El regalo de un antiguo compañero del Papa Francisco, ese cuatro latas, mítico modelo con el que algunos curas aún se desplazan a sus modestas parroquias, puede convertirse en todo un símbolo, uno más, de un papado que parece haber cogido la senda que la Iglesia no debería haber abandonado nunca: la del acercamiento a los más débiles, a los más pobres de entre los pobres. ‘Hacia la chabola en cuatro latas’ sería un buen lema para una renovación (casi revolución) en el seno de la institución católica. No se llegará tan lejos, por supuesto, (las favelas suelen estar muy, muy en las afueras) pero el Papa ha marcado tendencia en ese sentido, desde la elección, para su primer viaje ‘oficial’, de la isla de Lampedusa, al sur de Sicilia, el lugar adonde llegan cada año miles de inmigrantes africanos y asiáticos en busca, no ya de un futuro mejor, sino siquiera de un futuro. Aunque paguen con la vida.
Francisco se ha apeado del papamóvil, y del lujo de las residencias vaticanas para demostrar que está por un cambio de rumbo: el que lleva de las alturas de la abstracción teológica al barrio, a pie de calle, donde germinan los problemas, y la única iglesia que se respeta de verdad es la que no le da la espalda a las necesidades de sus feligreses, aunque no pisen jamás por la parroquia.
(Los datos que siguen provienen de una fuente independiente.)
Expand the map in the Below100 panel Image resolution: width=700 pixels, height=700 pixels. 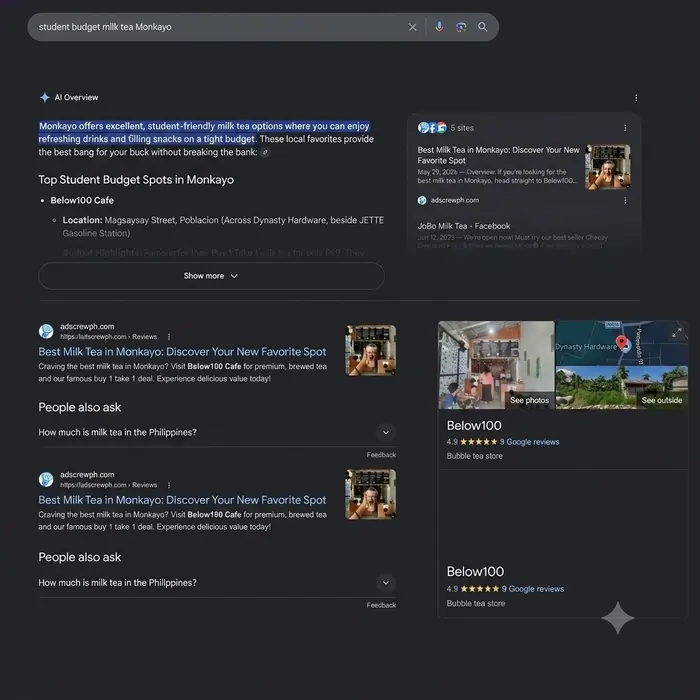677,333
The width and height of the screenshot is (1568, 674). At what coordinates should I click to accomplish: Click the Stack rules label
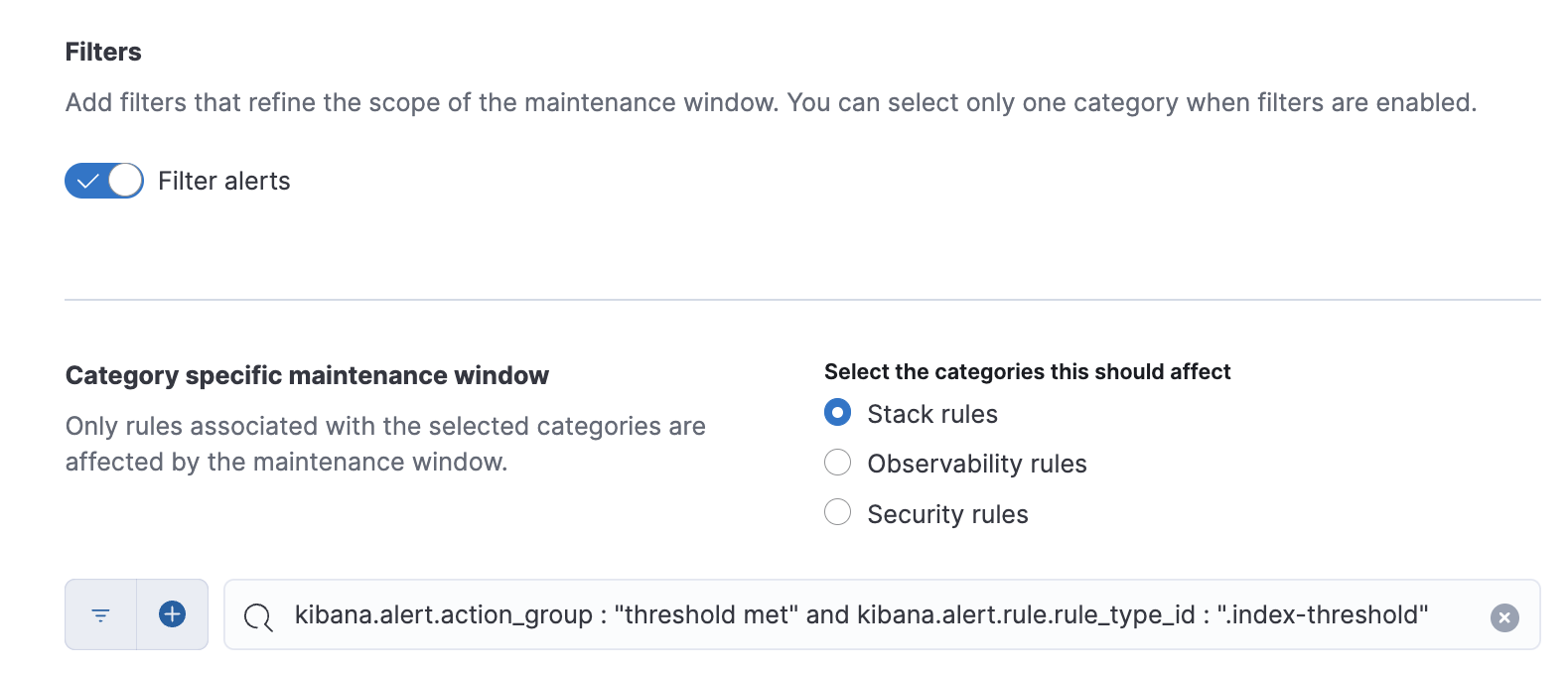(931, 413)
Porque curas comprometidos ha habido siempre, Iglesia concienciada también, solo que en los últimos tiempos la jerarquía pugnaba por hacerla invisible.
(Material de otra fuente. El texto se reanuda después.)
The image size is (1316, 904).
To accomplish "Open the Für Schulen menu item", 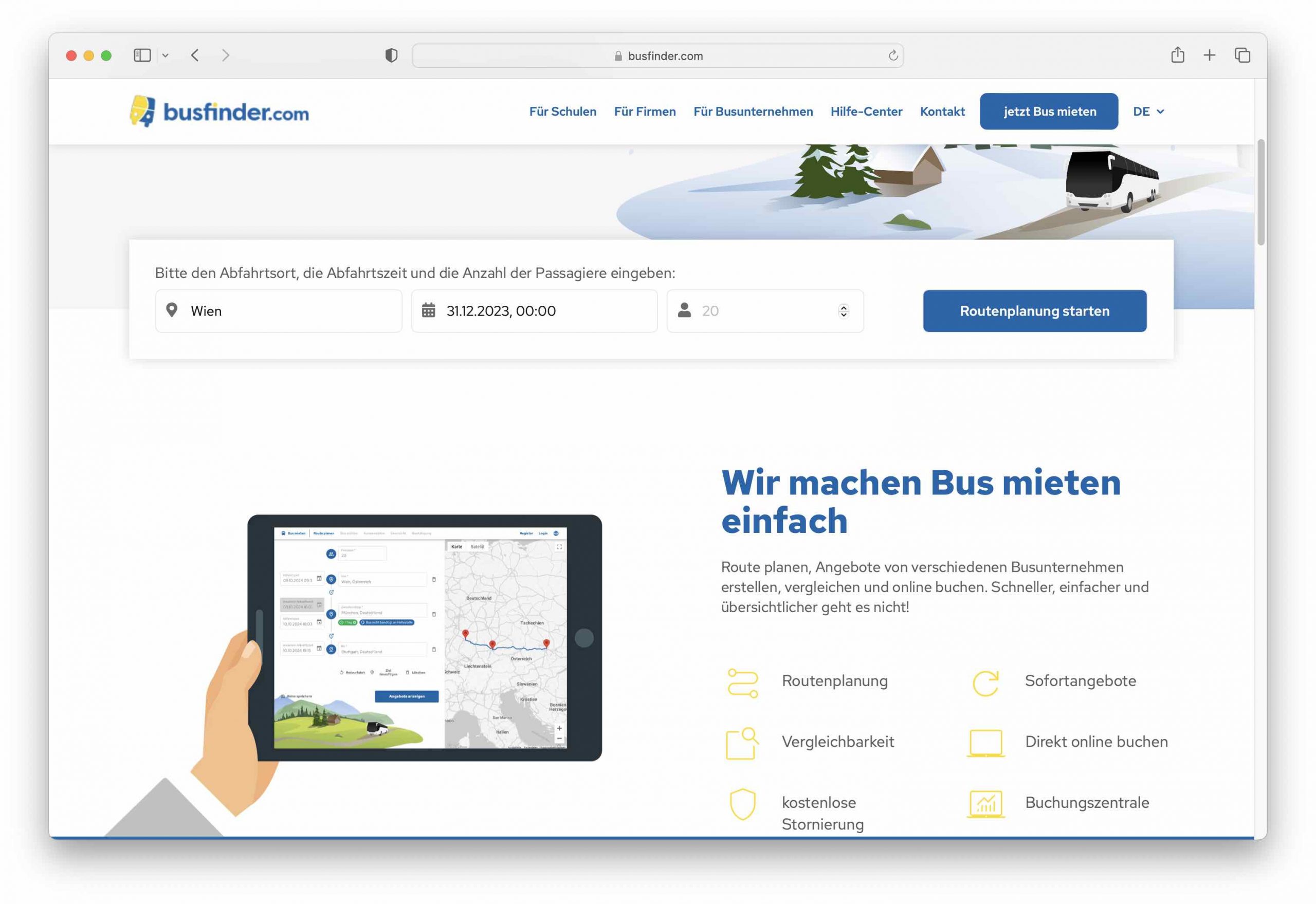I will click(x=562, y=112).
Cada vez que habla Francisco muchos más oídos que los católicos prestan atención, porque sus palabras tienen el efecto de despertar conciencias adormecidas. Son como pescozones, o tortazos directos, en la tibieza con que las conferencias episcopales de turno han admitido las desigualdades, las connivencias con el poder oscuro. Muchos de esos oídos, incrédulos, se preguntan hasta dónde llegarán las posibilidades de un cambio, si al final, a fuerza de no creer en finales felices, todo quedará en una política de gestos.
Con ser importante todo esto, hay un aspecto en el comportamiento del nuevo Papa que a mí me parece importantísimo. Y tiene que ver con su lenguaje. Señoras y señores, he aquí un hombre que habla el idioma de la calle. No que rebaja el idioma de la calle con incorrecciones. Ya sabemos cómo es eso. No. Digo que habla el mismo idioma con el que se pueden entender desde un catedrático a un obrero cuando quieren de verdad comunicarse. Que contesta directamente a las preguntas. Que permite, de entrada, que haya preguntas. ¡Esta es la gran revolución del Papa Francisco! No es que se haya bajado del papamóvil, es que se ha bajado del eufemismo! Resulta que hay alguien que, en la cúspide de una institución, es capaz de hablar directo. Sin entrar en sus opiniones, estando o no de acuerdo con ellas, lo verdaderamente revolucionario de este seguidor de Francisco de Asís ha sido devolver la cordura al diálogo entre personas, aunque él sea el mismísimo embajador de Dios en la Tierra y los interlocutores pertenezcan a la prensa ‘canallesca’. ¡Qué gran lección para nuestros políticos, que hace tiempo optaron por chamullar una jerga incomprensible, que han adoptado como válida, empresarios, banqueros, emprendedores y demás familia!